Narrator: The Intermountain Social Research Laboratory or IMSRL is a program at Boise State University run through the sociology department. IMSRL addresses pressing issues in higher education and the Boise community through bringing research and teaching together in a year-long intensive research training program. Faculty guide a small group of students through developing and executing all aspects of an original research project, from inception to dissemination. The project focuses on the deleterious influences of certain social and political forces on higher education. This can be seen through the lenses of gender, class, race, economics, social change, and many others as addressed by the research provided literature and chosen by the students themselves. The process begins over the summer with students becoming familiar with the foundational reference materials. During the fall semester students gather data, perform authentic qualitative social research guided by mentors who’ve gone through the program before. Then, in the spring the students compose papers based on their research and travel to the Pacific Sociological Association conference, expenses paid, to share their results as an authority on the subject, as well as a Boise State at the end of the year. The program can be credited for students in a variety of ways allowing it to meet or replace several requirements, or can be taken as an internship or independent study. This program is an opportunity for students to deal with hands-on social research, to improve writing skills and presentation skills, to prepare for graduate school or professional research, to be a part of creating new science, to excel in the face of a challenge and to speak truth to power.

[Students presenting]

Student 1: A little swedish paradise, the military as a neoliberal solution to neoliberal problems.

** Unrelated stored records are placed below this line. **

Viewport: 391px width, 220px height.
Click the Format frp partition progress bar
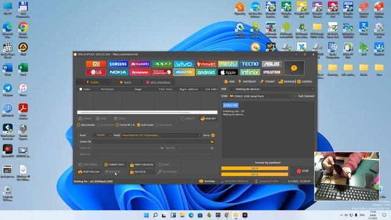255,169
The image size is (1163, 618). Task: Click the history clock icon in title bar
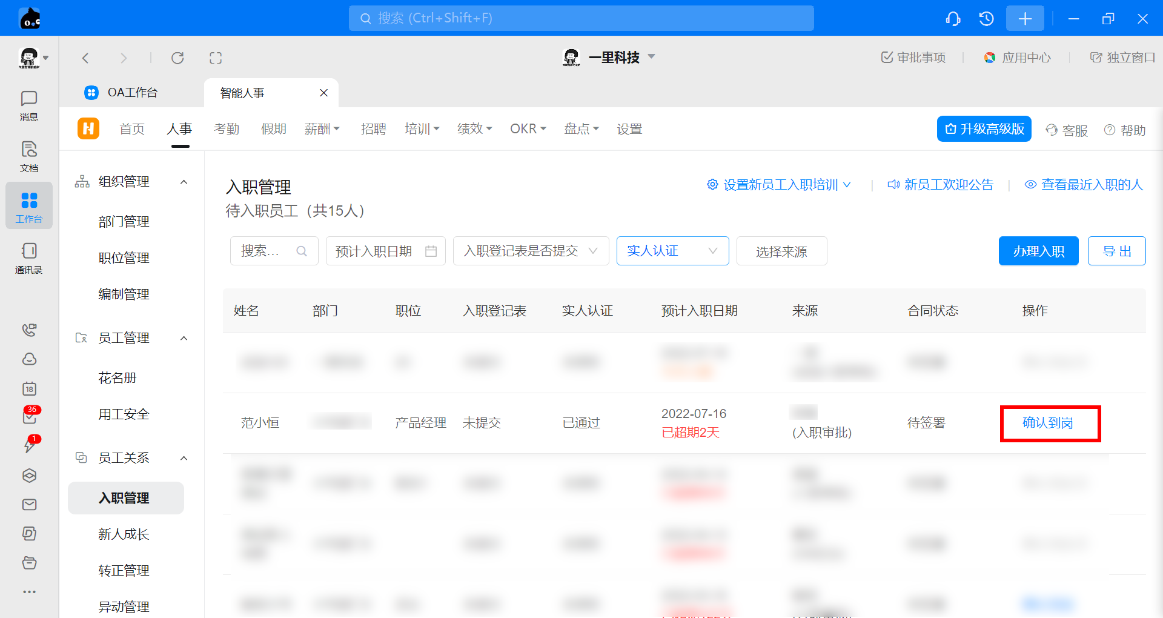986,19
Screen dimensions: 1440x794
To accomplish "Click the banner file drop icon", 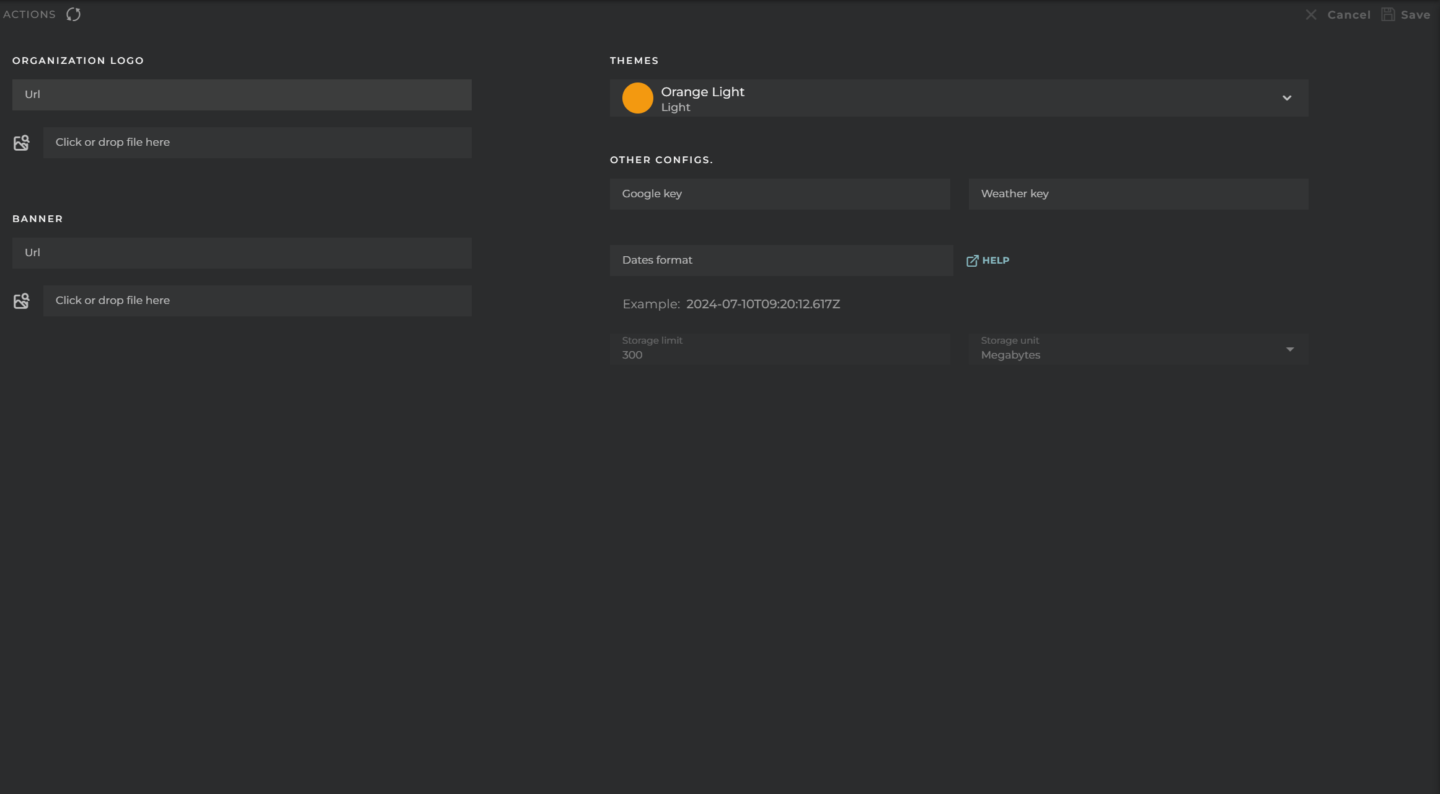I will coord(20,300).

Student 2: So when I presented this in Reno I started with a joke that I stole from a professor. I couldn’t think of my own so we’ll just jump right into it.

Student 3: With the rise of neoliberalism and the marketization of higher education we begin to see the penetration of business logic within the halls of the university administration across the country.

Student 4: Boise State University is attempting to fill the needs of businesses by starting to produce students that will serve corporate interests while simultaneously transforming itself into a business.

Student 5: Okay so my project began as an attempt to discover how term-time work impacted student success, but it has kind of evolved into looking at students’ articulation of what higher education actually is to them within the context of paying an increasing amount of tuition and fees in order to attempt.

Student 6: My research examines the neoliberal ization of a university structured in part by colorblind racism.